If we're using the long-outdated framework of criticism as consumer guide, then a review of the latest Pearl Jam record is largely irrelevant. Given they're over 30 years into their career, you're likely either already a fan – albeit with the usual caveats that come with that sort of timeline – or they are simply too old and irrelevant to bother with, another consequence of their longevity.

By the same token, many of us still paying attention to Pearl Jam in 2024 wonder whether a new album from the Seattle rockers is necessary. Not long after the start of the century, they pivoted focus to their live shows, where latter-day studio stiffness dissipates into strapping arena-rock marathons. 2020's largely nondescript Gigaton did little to assuage concerns over their studio output.

All that is to say Dark Matter comes into the world with more trepidation than unabashed optimism. Luckily, it's probably their best album since the turn of the new millennium. Eddie Vedder went so far as to call it the best work the band's ever done – an archetypal statement for a late-to-middle aged band, and one that's almost never true. But at its best it's far closer to the sort of comeback album that reminds listeners why they loved the music in the first place, instead of the hollow nostalgia of past glories.

Songs like album opener "Scared of Fear" and the title track may make you think otherwise — they're the sort of traditionally beefy rock that sounds good in the moment and evaporates shortly after. The similarly heavy tracks "React Respond" and "Running" elicit the same feelings of bland anonymity that plagued Gigaton. But producer and superfan Andrew Watt, who worked on Vedder's 2022 solo effort Earthling, manages to bring out most of what works about latter-day Pearl Jam.

That means the mid-tempo pop rock of "Won't Tell," the rootsy "Wreckage" and "Got to Give," which must be inspired by Vedder's true heroes, the Who. The crown jewel belongs to "Waiting for Stevie," which is as anthemic as anything the band has put out, alongside the likes of "Alive," "Better Man" and "Sirens." Vedder's soaring vocals on the contradictions of love and stardom, given propulsion by Matt Cameron's drums, make way for Mike McCready's muscular guitar outro. While the song doesn't break new ground in the band's oeuvre, you don't want it to. Instead, it's a stirring reminder that these old guys can still make your heart beat a little faster.
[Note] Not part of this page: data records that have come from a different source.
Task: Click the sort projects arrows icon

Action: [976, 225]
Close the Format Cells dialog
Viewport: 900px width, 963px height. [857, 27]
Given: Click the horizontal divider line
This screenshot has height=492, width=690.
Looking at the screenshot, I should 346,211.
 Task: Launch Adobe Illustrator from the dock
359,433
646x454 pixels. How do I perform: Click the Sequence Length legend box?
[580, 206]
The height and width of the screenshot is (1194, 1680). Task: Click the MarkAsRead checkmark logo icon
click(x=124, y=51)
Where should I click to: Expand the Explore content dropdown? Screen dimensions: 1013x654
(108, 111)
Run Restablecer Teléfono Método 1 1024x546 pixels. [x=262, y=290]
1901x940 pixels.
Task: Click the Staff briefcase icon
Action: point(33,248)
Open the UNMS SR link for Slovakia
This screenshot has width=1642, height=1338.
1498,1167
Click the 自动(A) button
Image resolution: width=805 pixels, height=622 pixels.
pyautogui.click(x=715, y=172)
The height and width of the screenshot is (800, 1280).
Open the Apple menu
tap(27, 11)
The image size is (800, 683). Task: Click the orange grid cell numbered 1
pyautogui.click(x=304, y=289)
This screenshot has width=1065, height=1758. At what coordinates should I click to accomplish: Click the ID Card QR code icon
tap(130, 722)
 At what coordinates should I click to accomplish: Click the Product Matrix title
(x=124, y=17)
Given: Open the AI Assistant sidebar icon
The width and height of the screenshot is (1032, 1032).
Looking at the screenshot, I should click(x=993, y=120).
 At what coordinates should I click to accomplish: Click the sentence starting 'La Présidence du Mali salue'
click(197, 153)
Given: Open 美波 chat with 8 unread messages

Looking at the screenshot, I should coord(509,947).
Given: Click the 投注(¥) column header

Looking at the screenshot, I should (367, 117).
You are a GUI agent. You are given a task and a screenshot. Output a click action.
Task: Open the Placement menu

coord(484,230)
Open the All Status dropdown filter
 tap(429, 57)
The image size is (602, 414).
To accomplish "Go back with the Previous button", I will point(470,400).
One aspect that always set Pearl Jam apart from their imitators was their insistence on earnestness, often at the cost of cool –— whether in their failed effort against Ticketmaster or their anti-George W. Bush screed "Bu$hleaguer," released in 2002 at the height of Iraq War bloodlust. 

That same earnestness shines brightest on "Something Special," Vedder's ode to his daughters. Some may decry the song as corny, but it is forthrightly so. And to be honest, there's something special about a band forged in tragedy, that began with Vedder singing about a father he never knew, now able to vocalize these sentiments unique to his current perspective as a family man pushing 60.

It'd be nigh impossible to argue the band hasn't faded with age. But they're still here, they're still alive and by all available evidence, they're better for it.